The task: Write out the listing word for word from the line containing "The height and width of the screenshot is (800, 800)." down to its last line, including both.

Segment Start: Material for this exercise

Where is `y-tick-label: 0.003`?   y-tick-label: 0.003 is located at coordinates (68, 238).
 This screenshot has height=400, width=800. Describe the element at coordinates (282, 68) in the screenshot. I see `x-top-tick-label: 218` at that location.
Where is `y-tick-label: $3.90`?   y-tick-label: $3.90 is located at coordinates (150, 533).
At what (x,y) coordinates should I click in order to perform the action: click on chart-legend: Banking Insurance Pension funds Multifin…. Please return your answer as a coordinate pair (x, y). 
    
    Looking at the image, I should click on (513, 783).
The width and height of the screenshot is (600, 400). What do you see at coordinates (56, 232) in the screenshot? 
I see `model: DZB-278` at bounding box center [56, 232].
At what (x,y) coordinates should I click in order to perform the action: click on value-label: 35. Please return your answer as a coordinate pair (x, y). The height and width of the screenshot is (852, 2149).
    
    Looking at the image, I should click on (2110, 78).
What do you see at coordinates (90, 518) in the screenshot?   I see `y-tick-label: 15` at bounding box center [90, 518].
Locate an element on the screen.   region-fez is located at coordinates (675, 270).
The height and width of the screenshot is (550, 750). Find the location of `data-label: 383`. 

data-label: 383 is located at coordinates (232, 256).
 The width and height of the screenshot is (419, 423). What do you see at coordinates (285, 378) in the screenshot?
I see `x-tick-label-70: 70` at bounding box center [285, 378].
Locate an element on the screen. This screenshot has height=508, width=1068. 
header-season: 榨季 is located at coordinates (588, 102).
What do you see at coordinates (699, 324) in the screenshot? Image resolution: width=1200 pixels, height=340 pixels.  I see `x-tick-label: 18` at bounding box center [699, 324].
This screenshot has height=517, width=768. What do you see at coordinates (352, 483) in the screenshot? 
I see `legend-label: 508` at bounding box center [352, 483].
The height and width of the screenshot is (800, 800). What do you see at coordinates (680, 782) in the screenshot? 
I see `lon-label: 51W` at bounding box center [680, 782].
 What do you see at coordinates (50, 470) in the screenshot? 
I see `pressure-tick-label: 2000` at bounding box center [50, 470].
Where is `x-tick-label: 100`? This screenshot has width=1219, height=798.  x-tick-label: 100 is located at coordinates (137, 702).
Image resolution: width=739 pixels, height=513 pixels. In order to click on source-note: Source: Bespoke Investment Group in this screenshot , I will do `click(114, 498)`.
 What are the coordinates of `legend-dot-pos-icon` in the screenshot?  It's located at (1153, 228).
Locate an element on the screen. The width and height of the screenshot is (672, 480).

Segment End: Material for this exercise

Written answer:
The height and width of the screenshot is (800, 800). What do you see at coordinates (680, 782) in the screenshot? 
I see `lon-label: 51W` at bounding box center [680, 782].
 What do you see at coordinates (50, 470) in the screenshot? 
I see `pressure-tick-label: 2000` at bounding box center [50, 470].
Where is `x-tick-label: 100`? This screenshot has width=1219, height=798.  x-tick-label: 100 is located at coordinates (137, 702).
Image resolution: width=739 pixels, height=513 pixels. In order to click on source-note: Source: Bespoke Investment Group in this screenshot , I will do `click(114, 498)`.
 What are the coordinates of `legend-dot-pos-icon` in the screenshot?  It's located at (1153, 228).
Locate an element on the screen. The width and height of the screenshot is (672, 480).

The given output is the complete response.